Первый раздел статьи завершает фраза: «те читатели, кто ценят в русской классической поэзии щедрость мысли, яркую образность, утонченность духа, читают Баратынского, Лермонтова, Тютчева. По счастью, отечественная литература до того несметно богата, что может позволить себе роскошь долго не замечать прискорбные выкрутасы и ляпсусы своего “первого поэта”». «Нюанс» в том, что, по мнению уже упомянутого Эткинда: «Первым учителем Пушкина был Жуковский, первым учеником – Лермонтов». (8) А вот начало эссе Набокова памяти только что умершего Ходасевича: «Крупнейший поэт нашего времени, литературный потомок Пушкина по тютчевской линии…». (9) Если прибавить известные факты огромного (взаимного, чтобы быть точным) влияния Пушкина на Баратынского, то станет очевидной нелепость противопоставления, которое должно было бы помочь критику «убрать» Пушкина с якобы незаслуженного им пьедестала: ни Лермонтов, ни Тютчев, ни Баратынский не были бы самими собой без влияния на них пушкинской поэзии. С таким же успехом отрицающий существование библейского Авраама может противопоставить ему… его же сына Исаака…

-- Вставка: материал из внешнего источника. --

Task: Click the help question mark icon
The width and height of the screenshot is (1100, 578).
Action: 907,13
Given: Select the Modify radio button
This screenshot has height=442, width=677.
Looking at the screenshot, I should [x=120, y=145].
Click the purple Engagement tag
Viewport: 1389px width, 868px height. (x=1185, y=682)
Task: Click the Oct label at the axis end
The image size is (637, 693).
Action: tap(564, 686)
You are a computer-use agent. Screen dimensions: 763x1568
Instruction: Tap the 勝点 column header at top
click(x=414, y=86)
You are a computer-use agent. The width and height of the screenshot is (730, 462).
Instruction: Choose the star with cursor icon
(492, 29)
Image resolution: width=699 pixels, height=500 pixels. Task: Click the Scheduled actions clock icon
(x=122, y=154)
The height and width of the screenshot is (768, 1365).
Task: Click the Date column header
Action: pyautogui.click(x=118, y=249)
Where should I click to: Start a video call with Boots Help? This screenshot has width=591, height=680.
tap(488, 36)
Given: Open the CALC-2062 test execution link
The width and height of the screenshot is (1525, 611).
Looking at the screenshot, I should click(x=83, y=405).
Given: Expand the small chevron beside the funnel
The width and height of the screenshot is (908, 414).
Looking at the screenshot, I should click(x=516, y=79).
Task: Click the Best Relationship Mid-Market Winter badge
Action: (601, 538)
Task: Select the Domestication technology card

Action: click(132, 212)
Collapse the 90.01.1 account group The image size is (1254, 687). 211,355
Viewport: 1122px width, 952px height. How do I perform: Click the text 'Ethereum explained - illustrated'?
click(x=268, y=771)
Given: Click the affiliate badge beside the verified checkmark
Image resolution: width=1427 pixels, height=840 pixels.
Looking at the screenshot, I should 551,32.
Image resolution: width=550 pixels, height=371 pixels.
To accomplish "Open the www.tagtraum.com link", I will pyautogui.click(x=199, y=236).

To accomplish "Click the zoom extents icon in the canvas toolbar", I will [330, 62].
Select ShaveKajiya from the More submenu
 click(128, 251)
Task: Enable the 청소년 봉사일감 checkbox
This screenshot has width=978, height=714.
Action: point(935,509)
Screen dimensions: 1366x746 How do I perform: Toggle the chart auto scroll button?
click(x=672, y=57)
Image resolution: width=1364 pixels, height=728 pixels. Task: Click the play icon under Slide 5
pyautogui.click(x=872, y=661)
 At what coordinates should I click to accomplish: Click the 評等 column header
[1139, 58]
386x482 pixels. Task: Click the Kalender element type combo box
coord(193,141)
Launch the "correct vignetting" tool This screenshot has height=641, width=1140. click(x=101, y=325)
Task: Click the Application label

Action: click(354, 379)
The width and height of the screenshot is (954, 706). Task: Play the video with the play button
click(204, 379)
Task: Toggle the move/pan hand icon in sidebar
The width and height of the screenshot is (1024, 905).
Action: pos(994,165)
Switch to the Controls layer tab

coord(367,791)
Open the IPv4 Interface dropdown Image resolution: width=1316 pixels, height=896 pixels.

Вся вторая часть статьи посвящена обстоятельствам, при которых был написан «Сеятель». Вот что мы узнаём: «стихотворение “Сеятель” является необходимой заготовкой для письма Тургеневу… В успехе своей интриги Пушкин не сомневался. 16 ноября, за две недели до того, как приступить к тщательно продуманной эпистолярной композиции для А. И. Тургенева, он пишет А. А. Дельвигу: “Друзья, друзья, пора променять мне почести изгнания на радость свидания. Правда ли, что едет к вам Россини и италианская опера? – боже мой! это представители рая небесного. Умру с тоски и зависти”. Обеспечить ему “радость свидания” в столице мог, по всей видимости, лишь один человек. Тот самый вельможа, чьими стараниями Пушкина перевели в Одессу из Кишинёва». Обратим внимание на эту фразу: «Пушкина перевели в Одессу из Кишинёва… стараниями А. И. Тургенева». А теперь раскроем биографию Пушкина, написанную Ариадной Тырковой-Вильямс: «…весной 1823 года Инзов отпустил Пушкина на побывку в Одессу, которая издали, по сравнению с Кишинёвом, казалась поэту Европой. Во время пребывания в Одессе генерал-губернатором Новороссии и Бессарабии был назначен гр. М. С. Воронцов. Он выбрал Одессу своей резиденцией. Северные друзья постарались перевести поэта в штат гр. М. С. Воронцова. Вяземский из Москвы писал в Петербург А. И. Тургеневу: “Говорили ли Вы Воронцову о Пушкине? Непременно надобно бы ему взять его к себе. Похлопочите, добрые люди”(31 мая 1823 года). Это письмо скрестилось с короткой запиской Тургенева. Он писал Вяземскому с Чёрной речки: “Я говорил с Нессельроде и с Воронцовым о Пушкине. Он берёт его к себе от Инзова…”(1 июня 1823 г.). Через несколько дней Тургенев писал подробнее: “О Пушкине вот как было. Зная политику и опасения сильных мира сего, следовательно и Воронцова, я не хотел говорить ему, а сказал Нессельроде в виде сомнения, у кого он должен быть: у Воронцова или у Инзова? Граф Н. утвердил первого, а я присоветовал ему сказать о сём Воронцову. Сказано – сделано” (15 июня 1823 г.)» (10).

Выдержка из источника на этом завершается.